First, the Watchmen graphic novel, where Alan Moore quoted lines from Dylan songs and U2's Rattle and Hum (both album and movie) had Dylan appearing and co-writing and covering Watchtower, which was a mini revelation to me.

Then, more and more, I keep hearing the name Dylan and started reading Rolling Stone mag and discovered RS has a near deity worship for the former Zimmerman. Then one day in 1990, I decided to plunge and bought my first Dylan album, Highway 61 and plonk it into my then cassette player.

The gunshot snare of Like a RS totally blew me away and for the next hour or so, was totally entranced, and confused by equal measures of the rest of HW 61's tracks, most especially on the final epic Desolation Row.

Within a week, I had almost gotten all the essential Dylan up to the 70s, Bringing It, Freewhelin', Blood on the Tracks, with the ception of Blonde on Blonde which was, (would you believe it?) banned in Singapore.

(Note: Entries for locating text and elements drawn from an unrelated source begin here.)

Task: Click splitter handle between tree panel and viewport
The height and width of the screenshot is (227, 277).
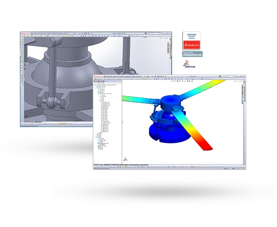Action: point(122,122)
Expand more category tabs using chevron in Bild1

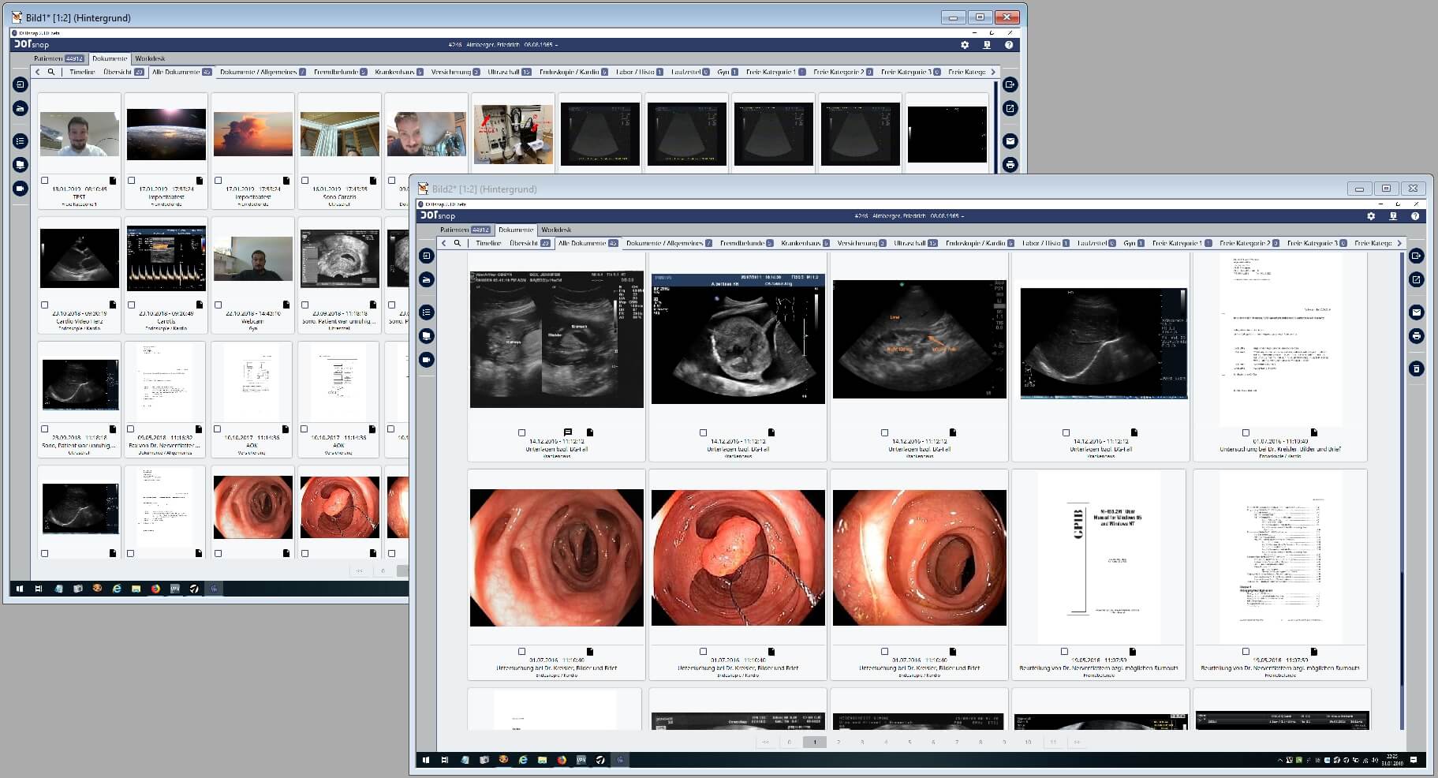tap(993, 72)
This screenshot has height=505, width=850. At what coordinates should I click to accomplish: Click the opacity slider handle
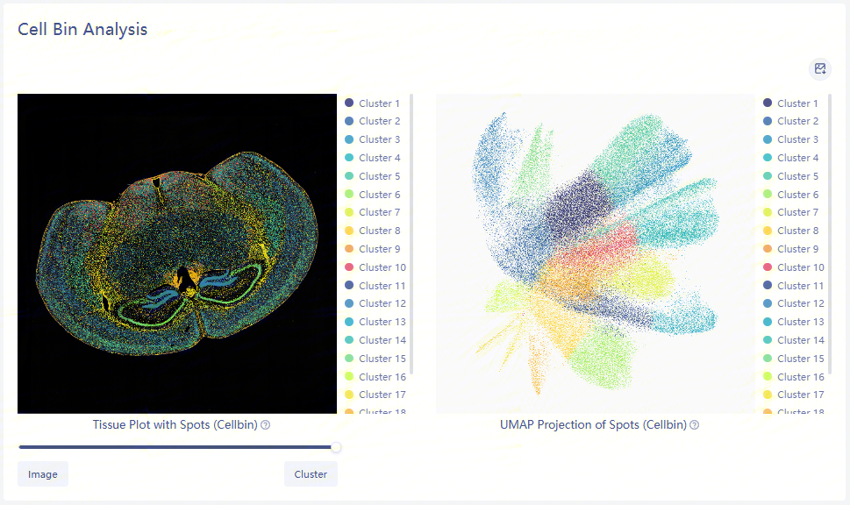[x=336, y=447]
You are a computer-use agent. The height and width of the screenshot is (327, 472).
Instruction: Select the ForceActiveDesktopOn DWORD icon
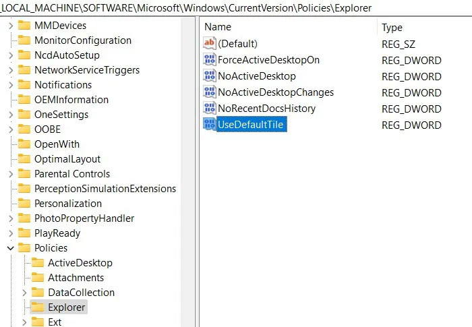coord(209,59)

And so there it was, my journey with Dylan began and would last for 20 years and just like his Never ending tour, it keeps on rollin' and tumblin' .... occasionally I would wean myself off Dylan on some current stuff like Travis and even Idol music, but every half year or so, I will come back to a familiar voice and music.

Each time it seems, Dylan has just gotten more out there in the new millennium, and each time, there's always something written about him or interesting to find out about this unrelenting bard. And so, this is where I begin my new blog .... I just hope you will enjoy the ride with me in the coming months as I muse over Dylan. Hopefully, from a different and perhaps, even a fresh perspective from the other side of the world.


  1. Interesting to here about Dylan from somewhere else. Why was Blonde On Blonde banned in Singapore? That is a funny fact.

  2. you will know its even funnier when you know that it was banned for the word amphetamine in just like a woman.

    heck, revolver was not sold in sg for the longest time due to songs like yellow submarine.